Lo primero que se me ocurrió fue preguntar: “¿Están bien todos los demás?”
“No”, repuso ella. “Eres el único sobreviviente”. Al oír esto, me puse a
llorar.
A lo largo de la primera
semana los médicos me desinfectaron la pierna izquierda varias veces al día en
un intento por salvarla, pero al final tuvieron que amputarla. Una vez que pasé
por ese trance, el resto de mi cuerpo se recuperó rápidamente.
Los dos primeros años
después del accidente fueron un tormento psicológico y emocional para mí. Me
enfurecía que nos hubieran echado toda la culpa al capitán y a mí y me sentía
triste por los familiares de las personas fallecidas. La culpa fue también de
la mala señalización y de los controladores que no nos avisaron de que nos
metimos en otra pista. Si nos hubieran avisado no hubiéramos iniciado las
maniobras de despegue en el sitio equivocado.

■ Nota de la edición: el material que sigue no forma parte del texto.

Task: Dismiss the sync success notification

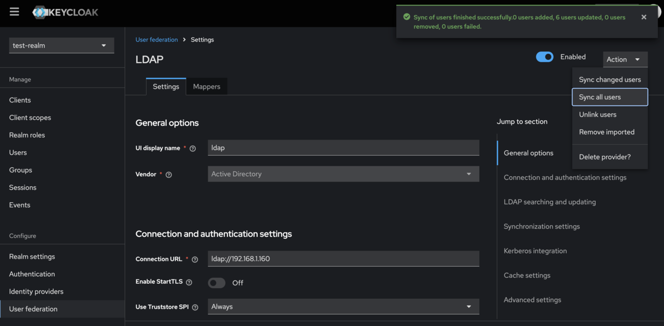Action: [x=644, y=17]
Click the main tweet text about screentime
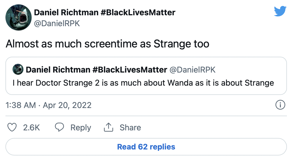This screenshot has width=294, height=162. [107, 44]
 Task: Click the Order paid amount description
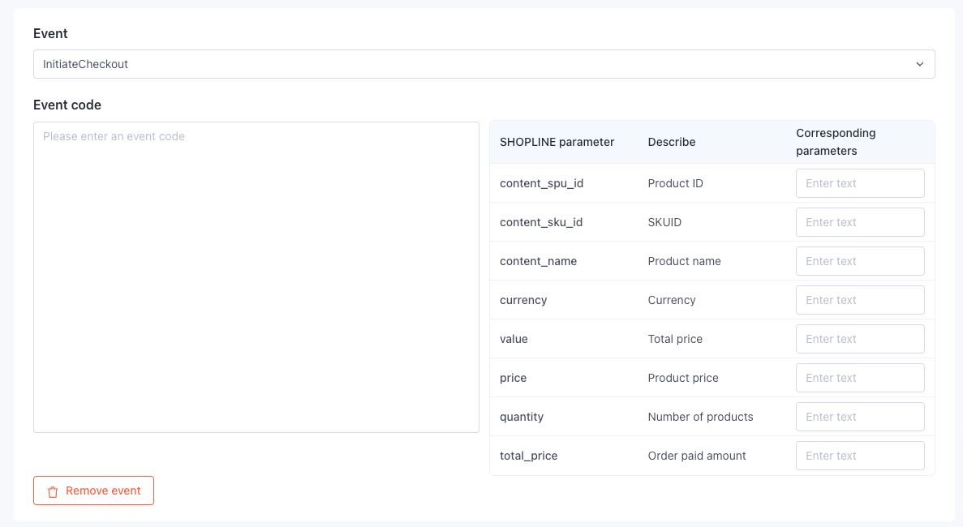point(697,456)
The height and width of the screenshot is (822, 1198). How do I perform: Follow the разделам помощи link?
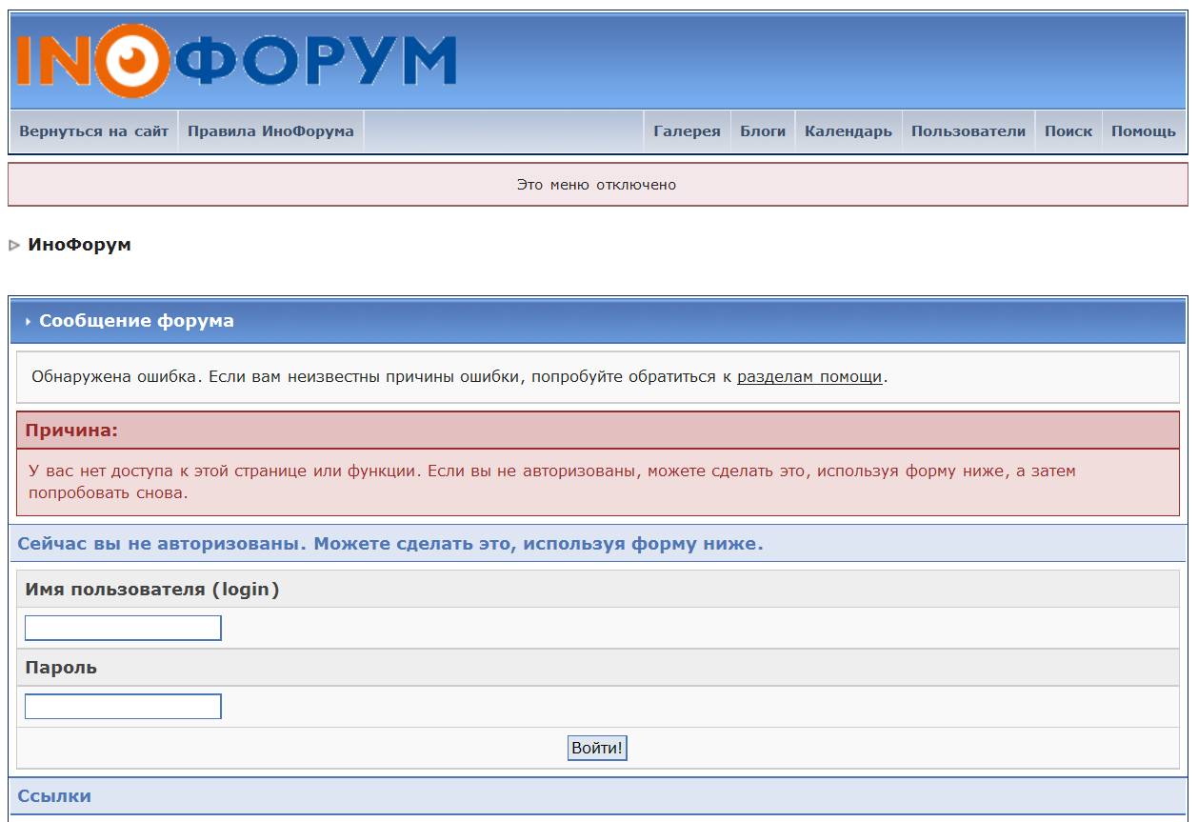pyautogui.click(x=809, y=376)
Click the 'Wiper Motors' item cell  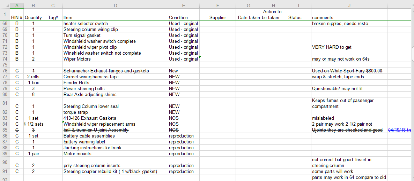tap(115, 59)
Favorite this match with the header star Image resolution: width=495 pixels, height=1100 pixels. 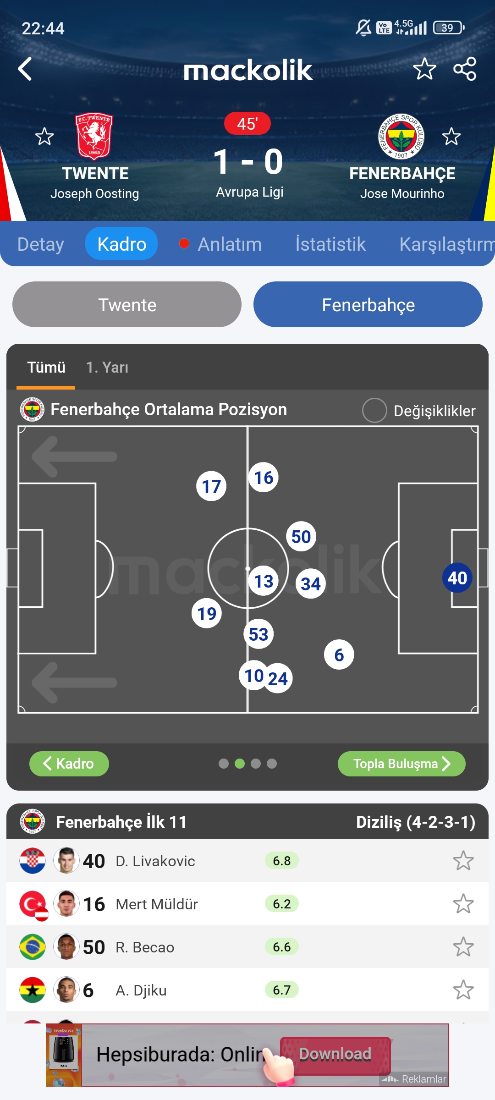pos(424,69)
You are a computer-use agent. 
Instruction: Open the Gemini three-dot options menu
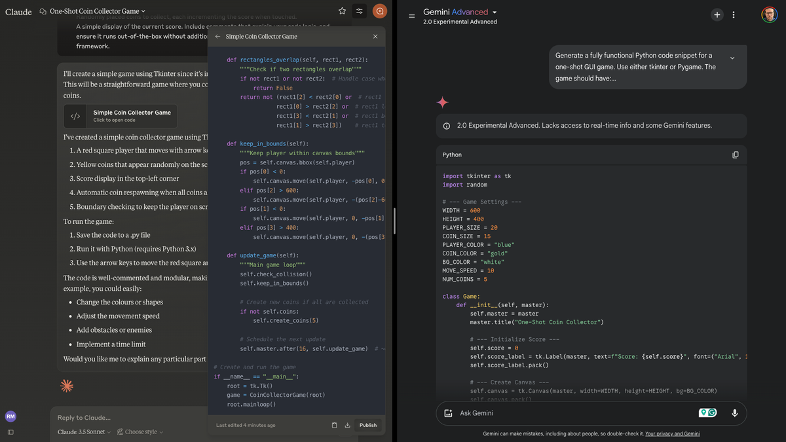(734, 15)

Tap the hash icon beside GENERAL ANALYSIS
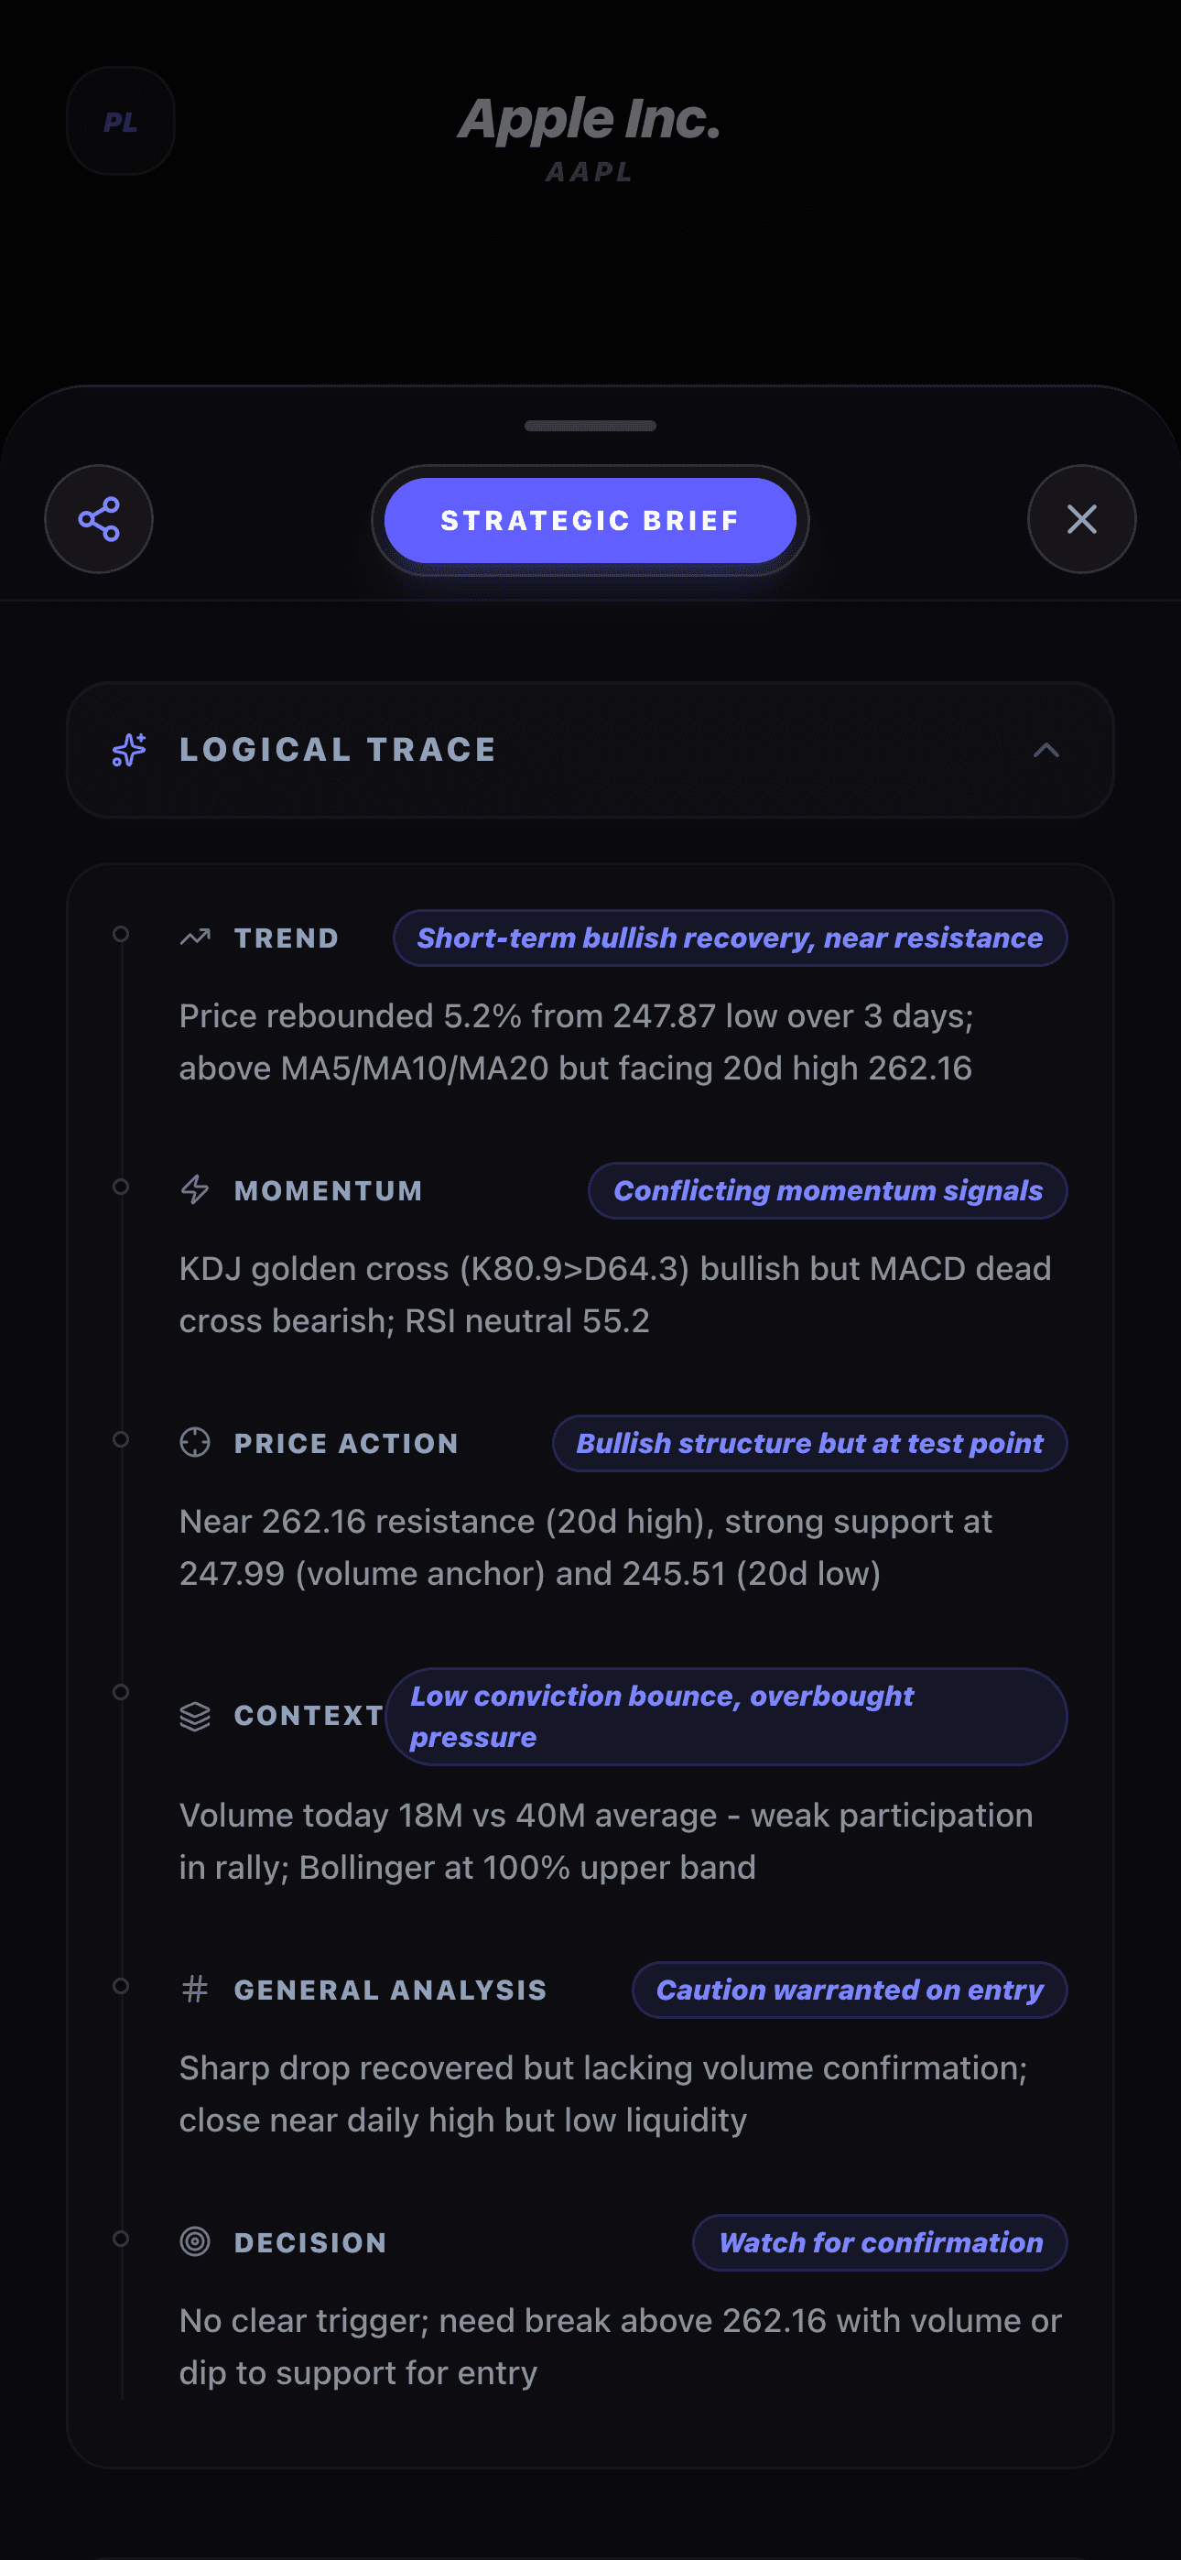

A veces me decía a mí mismo: ¡Estoy vivo! Y un
segundo después pensaba en las 49 familias que habían perdido a sus seres
queridos. Y me preguntaba: ¿Debería sentirme feliz de seguir con vida cuando
todas esas personas están muertas?
Estoy agradecido de que
mi esposa, Ida, sea tan fuerte. Fue mi sustento. Me apoyó y me cuidó. Me siento
agradecido de tenerla junto a mí. Lo más sencillo para ella hubiera sido
abandonarme e irse con un hombre que tuviera dos piernas y que no tuviera un
sentimiento de culpa y de tristeza tan grande.
Mi consejo para quienes
estén viviendo una situación como la mía es que miren hacia adelante, que vean
la luz al final del túnel. No es posible cambiar el pasado, así que hay que
mirar hacia adelante. Hay que superar los problemas y pensar que el día de
mañana va a ser mejor.
Estoy paralizado de la
rodilla derecha para abajo. Si alguien me sacara de la silla de ruedas y me
dijera “Párate en un solo pie”, me caería. Sin embargo, me encanta esquiar.
Cuando estoy en lo alto de una montaña, no pienso en el accidente. Contemplo el
mundo y digo: “Quizá no tengo motivos para quejarme. Gracias, Dios mío, por
permitirme seguir con vida y poder hacer esto. Siempre fui una persona activa,
pero cuando me recuperé del accidente me interesé por actividades como el esquí
que antes apenas practicaba”.
Después del accidente, Jim
Polehinke y su esposa se mudaron de Florida al suroeste de Colorado,
donde él ahora es presidente de Colorado Discover Ability, una organización que
promueve actividades al aire libre para personas con discapacidad.